The foregoing and other objects, features and advantages of the embodiments disclosed herein should become apparent from the following description when taken in conjunction with the accompanying drawings.
For simplicity and illustrative purposes, the principles of the embodiments are described by referring mainly to examples thereof. In the following description, numerous specific details are set forth in order to provide a thorough understanding of the embodiments. It will be apparent however, to one of ordinary skill in the art, that the embodiments may be practiced without limitation to these specific details. In some instances, well known methods and structures have not been described in detail so as not to unnecessarily obscure the embodiments.
According to an embodiment a micro-abrasion sandblast machine 10 is provided for performing sandblasting and cleaning operations. The machine 10 is adapted to accept and use various forms of media and abrasives, such as particulate abrasive material, with compressed gas to blast surfaces within a range of pressures, for instance, adjustable from 3 psi to 120+ psi. The compressed gas may be air or any other gas of desire. In addition, the machine 10 is capable of being used with or without water or other liquid depending on desired application in any of various industries. For instance, the liquid may comprise primarily water with a small amount of rust inhibitor additive or other additive. Merely by way of example, the machine 10 may be used in operations of removing old coatings, paint, rust, grease, dirt, and other contaminants from building facades, objects, equipment, cars, boats, parts, and the like.
According to an embodiment, the micro-abrasion sandblast machine 10 may be provided with a portable body 12. The body 12 may include a sealable hollow tank, or blast pot, 14 for containing abrasive media, a removable and resealable lid 16 for an opening on the top of the tank 14, a cabinet 20 housing an enclosed control panel located adjacent a rear of the tank 14, a pair of wheels 22 positioned below the cabinet 20, and a kickstand 24 located adjacent a front of a bottom of the tank 14.
The lid or cap 16 is removable to enable the tank 14 to be filled with abrasive media and, when installed on the tank 14, permits the tank 14 to be safely pressurized during operation. An operator may fill the vessel with media by removing the lid or cap 16 and by using a funnel or the like to pour the media into the tank 14 through the top opening of the tank 14. By way of example, the tank 14 may be configured to provide a capacity of about 1 cubic foot to enable the tank to hold about 50 lbs. of media per fill, depending on the media being used. After the tank 14 is filled with media, the lid or cap 16 is applied to seal the opening. As an example, the means for removing and/or securing the lid or cap 16 to the tank 14 may be via the use of complementary screw threads.

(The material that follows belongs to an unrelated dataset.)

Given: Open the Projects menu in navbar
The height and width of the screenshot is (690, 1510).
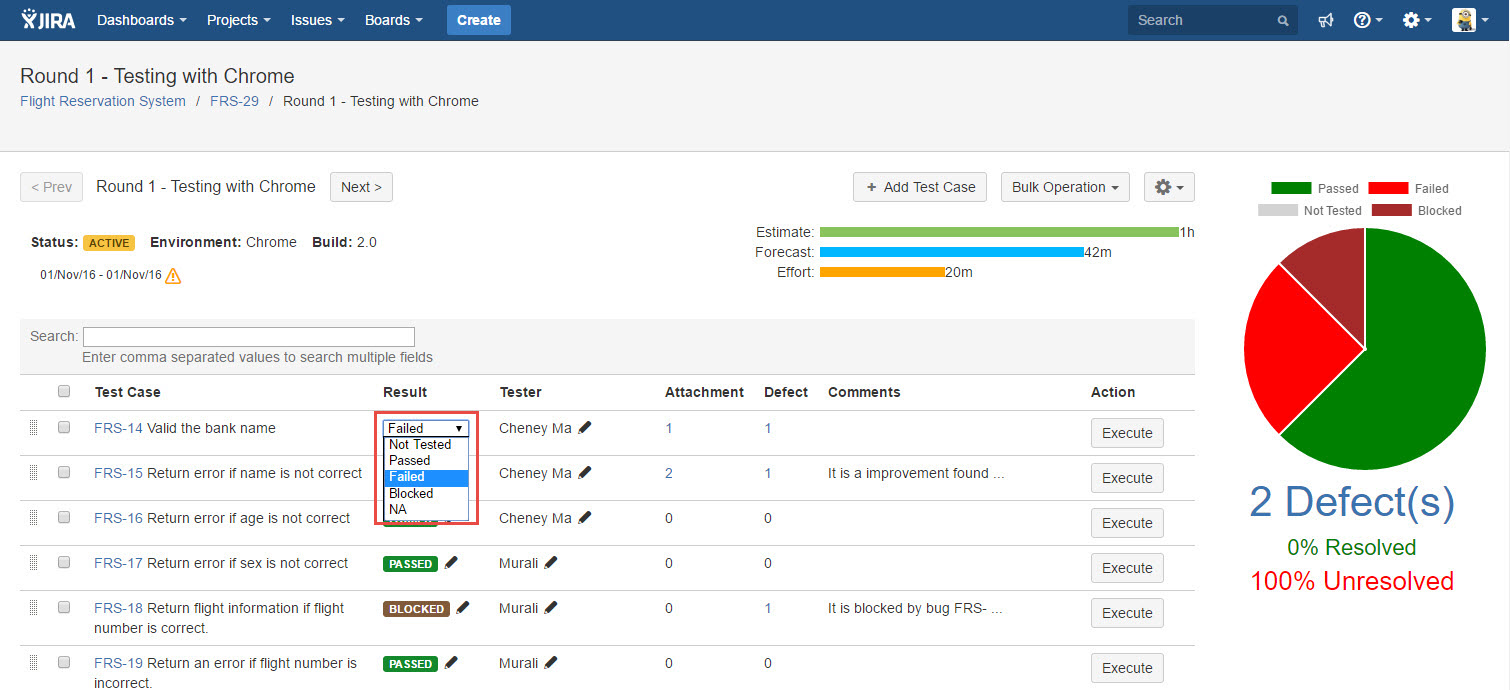Looking at the screenshot, I should point(239,20).
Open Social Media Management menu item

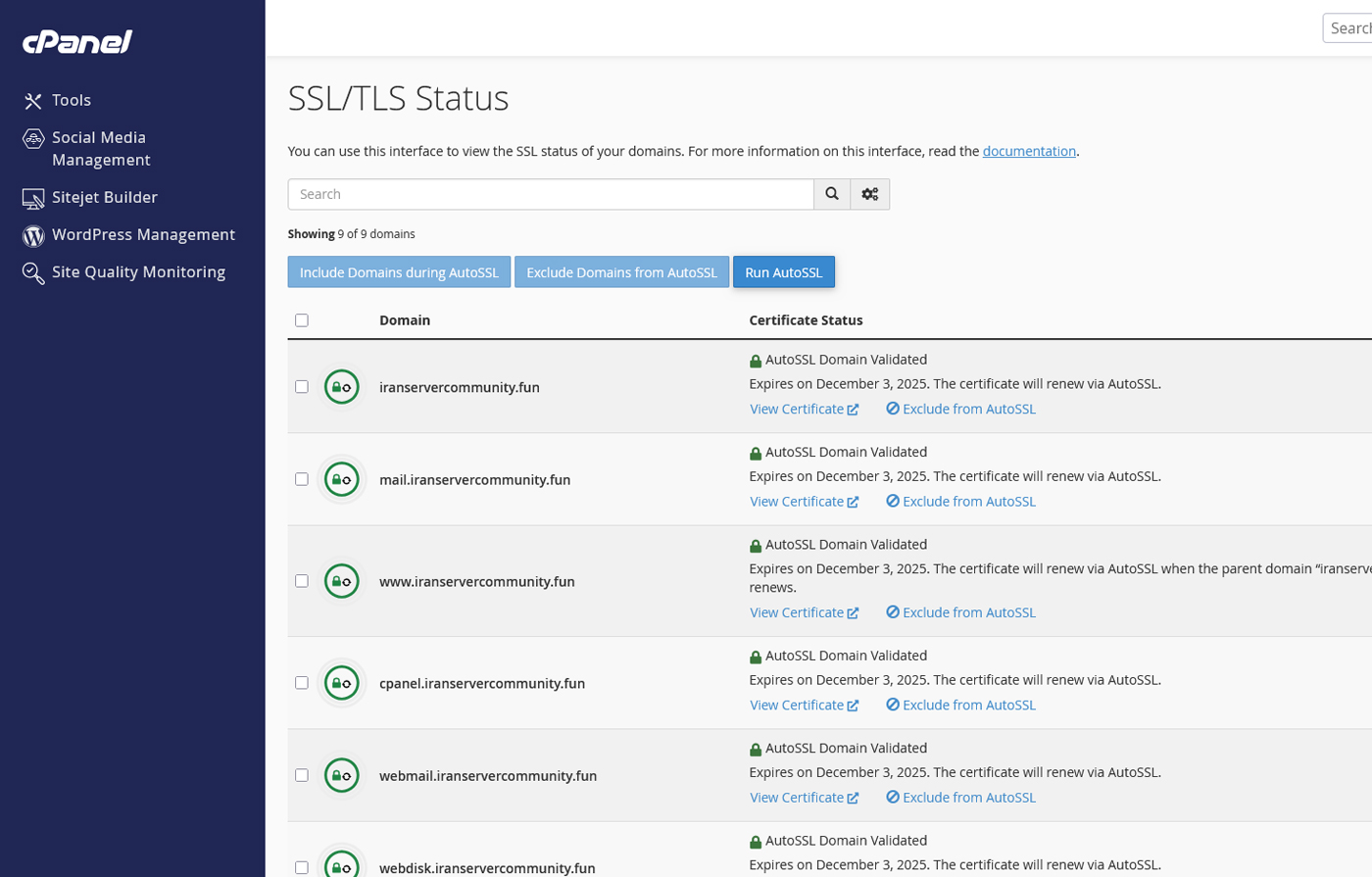[100, 149]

The wheels 22 permit the body 12 to be portable and readily moved into a desired position, and the combination of the wheels 22 and kickstand 24 permit the body 12 to stand upright without other support. The body 12 may also include a set of handles, 26 and 28, located at the top of the cabinet 20 and on the front of the kickstand 24, respectively, to further aid in moving and positioning the tank 14.

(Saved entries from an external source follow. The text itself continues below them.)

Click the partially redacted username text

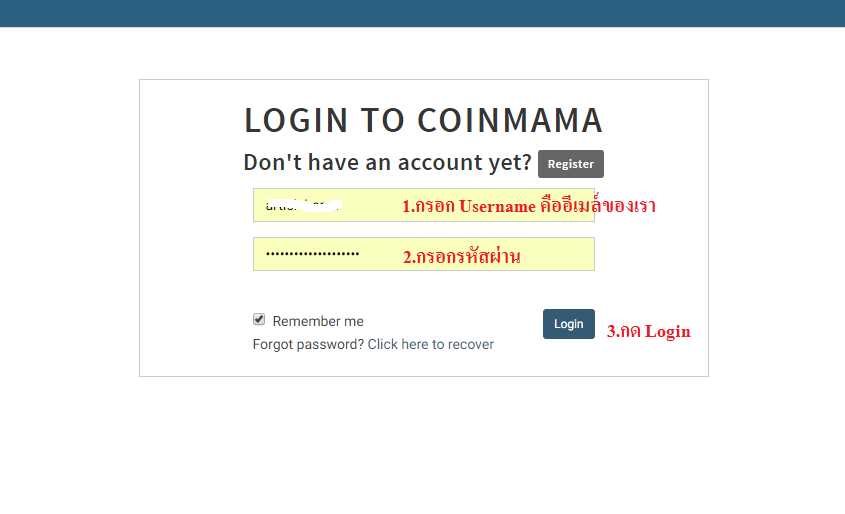pos(303,205)
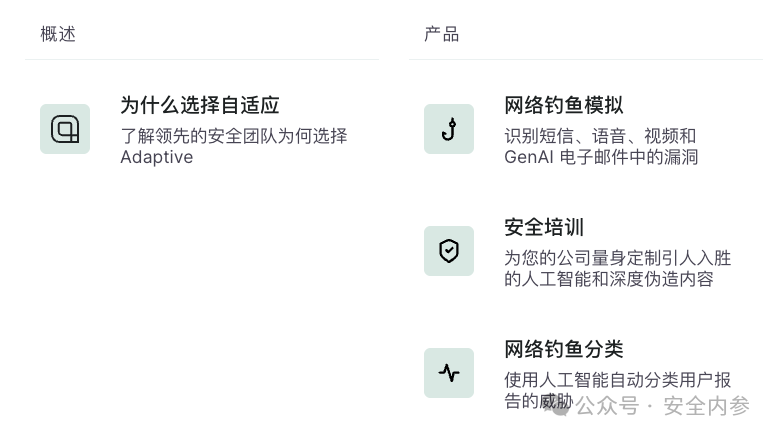This screenshot has height=436, width=774.
Task: Click the word Adaptive in description
Action: [x=157, y=157]
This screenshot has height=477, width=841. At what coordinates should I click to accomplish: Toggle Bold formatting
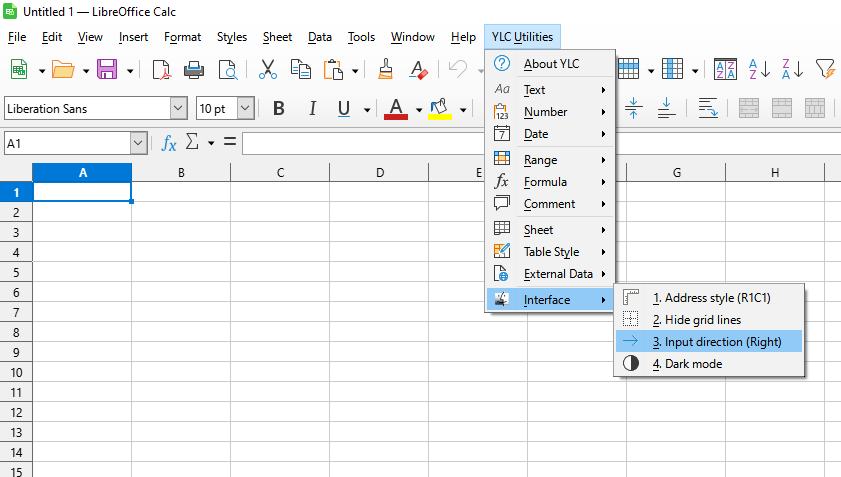pos(279,108)
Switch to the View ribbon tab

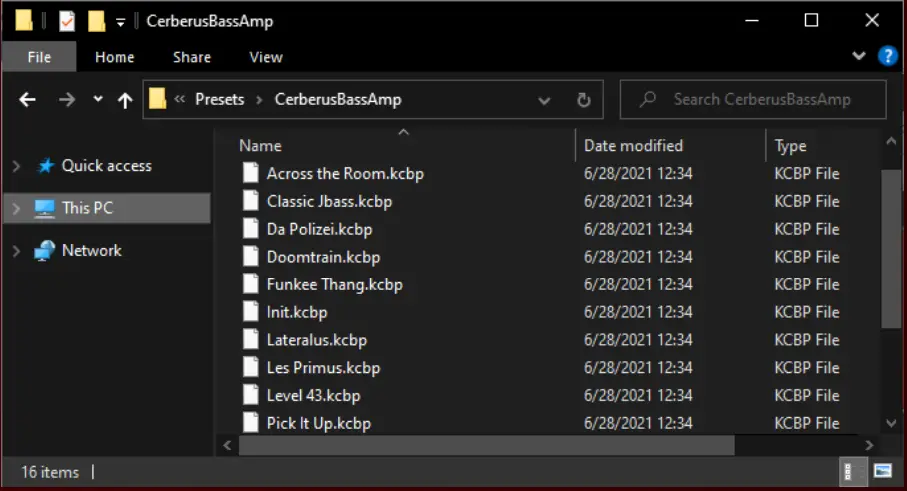pos(265,57)
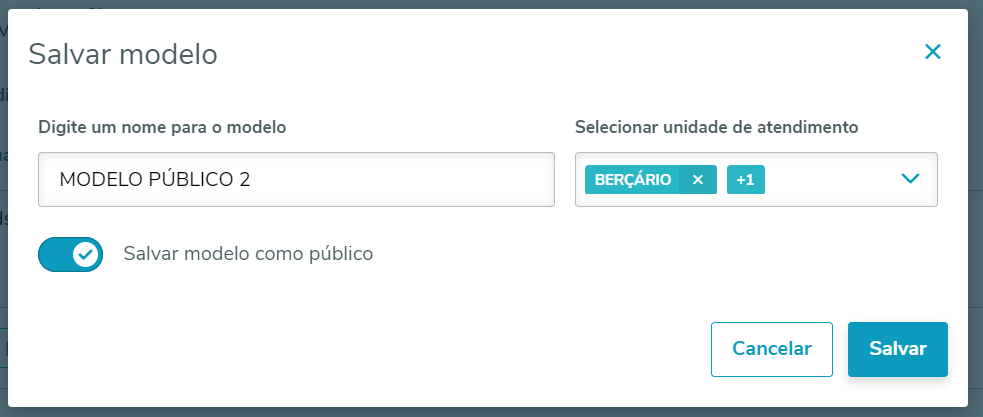Click the MODELO PÚBLICO 2 text
Viewport: 983px width, 417px height.
pos(155,180)
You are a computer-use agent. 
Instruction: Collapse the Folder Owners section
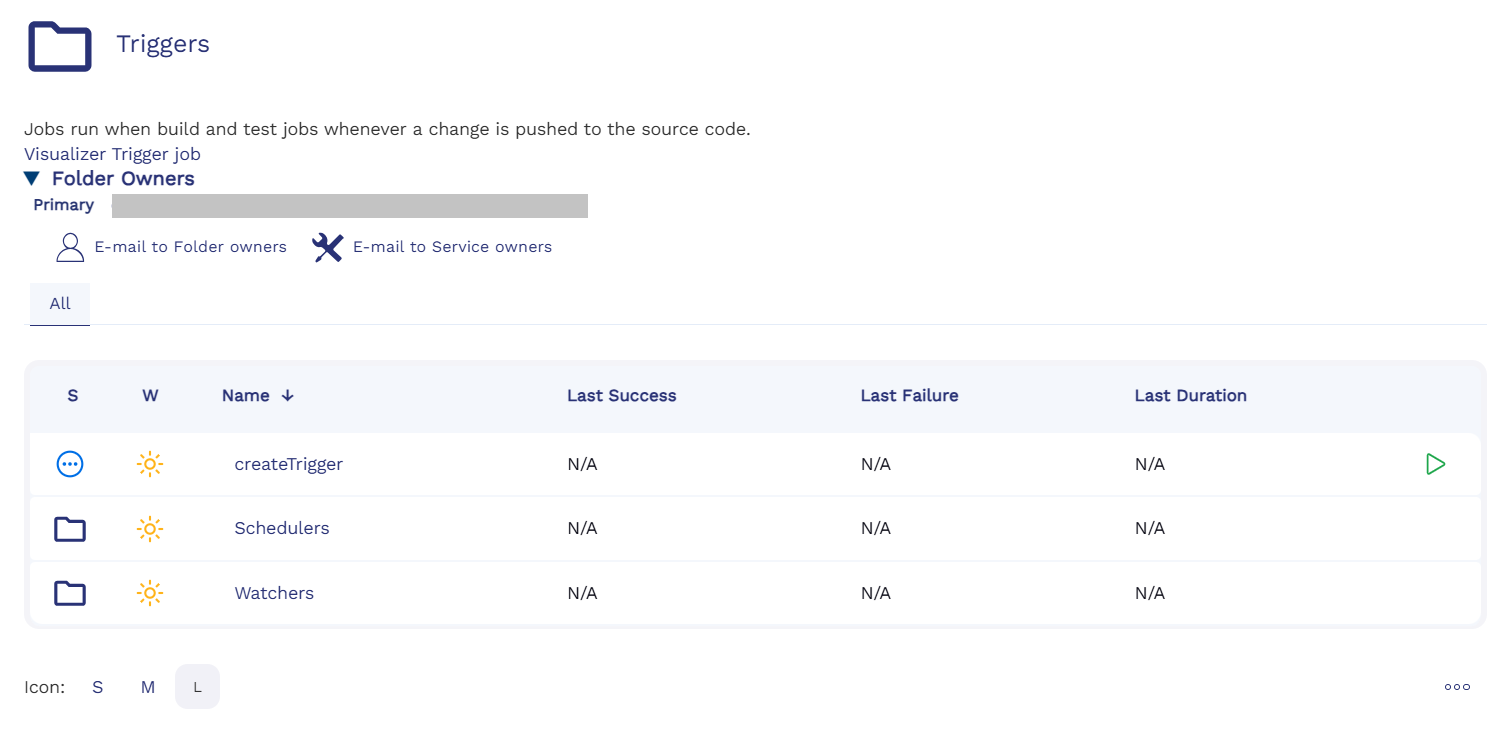click(32, 179)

The bottom of the tank 14 includes an outlet 30 through which the abrasive material flows from the tank during operation. The tank 14 may be of all welded aluminum construction yet also permits access to the interior of the vessel for maintenance purposes. For example, the tank 14 may be made from a cylindrical body welded to a base and welded to an upper wall. The base of the tank may be cone-shaped. This allows for more consistent and even media flow through the outlet 30 located at the center of the bottom of the tank 14 at the lowest part of the cone-shape. This is particularly important when using relatively soft medias, such as sodium bicarbonate.

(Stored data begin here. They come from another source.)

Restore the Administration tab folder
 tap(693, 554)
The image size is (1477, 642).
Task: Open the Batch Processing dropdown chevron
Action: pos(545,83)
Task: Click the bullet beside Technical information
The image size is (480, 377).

The components housed within the cabinet 20 of the body 12 are shown in
A side of the cabinet 20 includes a first inlet 38 for compressed air and a second inlet 40 for water or like liquid. The air inlet 38 connects an external source of compressed air to an air filter/moisture trap 42 located within the enclosed portion of the cabinet 20. The moisture trap 42 interconnects to a flow control valve 44 which receives communications from a trigger or the like located at the end of a spray nozzle 70 of a blast hose 72 held by an operator. When the trigger is depressed, pulled or otherwise activated by the hand of the operator, the flow control valve 44 opens to permit the compressed air to flow to a pressure regulator 46. Otherwise, the flow control valve 44 closes the flow path of the compressed air through the machine 10.
The pressure regulator 46 includes the knob 36, discussed above, that is used to adjust and control operating air pressure during an operation. By way of example, an operator may use knob 36 to adjust blast pressure from about 20 psi to about 100+ psi. The regulator 46 interconnects to a three-way control valve 48. When the trigger of the spray nozzle 70 is pulled by the operator, the machine 10 is activated and the three-way control valve 48 directs compressed air at the set pressure to flow through hose 50 into the tank 14 adjacent the top of the tank 14 thereby pressurizing the tank 14 and directs compressed air at the set pressure to a media valve 52 located at the base of the tank 14 via hose 54 so that blasting may take place. In addition, when the trigger is released by the operator, the three-way control valve 48 enables air to be exhausted from the tank via hose 56 to enable the tank 14 to depressurize.
The water inlet 40 connects an external source of water or other liquid to a pilot water valve 58 located within the enclosed portion of the cabinet 20. The pilot water valve 58 automatically opens when the trigger on the blast hose is pulled by the operator and closes otherwise. The inlet 40 also includes an external valve 60 located outside of the enclosed cabinet 20 and fully accessible to an operator. If an operator desires dry-blasting without water, the external valve 60 is closed by the operator (i.e., turned to a closed position). Thus, the supply of water is cut off. However, if an operator desires wet-blasting, the external valve 60 is opened by the operator (i.e., turned to a valve open position). Thus, the supply of water is controlled by the pilot water valve 58. By way of example, when valves 58 and 60 are open, the rate of flow of water through the machine may be about 15 gallons per hour.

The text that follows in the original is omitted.